Adventures Dark & Deep - Swords of Cthulhu
A new book made to look like late AD&D with orange spine era which is where it will sit in my collection. It has races and classes made to fit in with AD&D. Im not too interested in this bit but I liked the tables for some of the skills. This book does do good tables. It has stats of monsters again which is ok for different versions and suitably impressive, There are some fun spells some which use other features of this book like a sanity type system with a d1000 phobias table. I will use some of these spells in cultist spellbook. The system in here is nice and detailed so points for that. Some good art and a few clunkers but it also has a sort of late 70s AD&D vibe even when not great. Some good d100 tables in back including Dungeon Dressing, NPC Quirks, Strange Happenings - all good. It is all well trod territory but also quite complete with bits to pick and choose from 128 pages of stuff.

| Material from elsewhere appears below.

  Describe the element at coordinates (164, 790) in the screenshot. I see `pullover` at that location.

Sandy Petersen's Cthulhu Mythos
The DND5 version is genius the pathfinder one has more photos of painted minis not awesome art. Maybe they fixed it now but get the DND5 version. Very dense, great detail and very usable for those 20th level BECMI characters. Lots of interesting details, deformities and cults. Once again the races are a bit sillyand dreamlands is a bit to victorian opium fantasy for me. The first four adventure books were a bit soso and repetitive. I might try and look at later adventures. The best thing about these monsters is some come in various power levels which could be varied for the party or when they break too many wards all at once. Lots of stunning art. Has been bedside reading on off for months even though I wont use it much. Different takes to the Call of Cthulhu RPG too. You might disagree with some of these stats.
Crawling Chaos
By Daniel Proctor for Labyrinth Lord a slim but dense book with some monster stats, some spells, races I might not use for players but I found a bit more potential with. The single greatest thing in this book is a magic item table which Is one of my fave DnDish things ever. You can leave items around that elritch dungeon and all are so dangerous to use they are not unbalancing. Players are scared of items they don't understand and even smash them rather than let anyone have them.
Cthulhu,Tulu, Katulu, Kutulu, any way you slice a tentacle it is a polyp off of old Nug.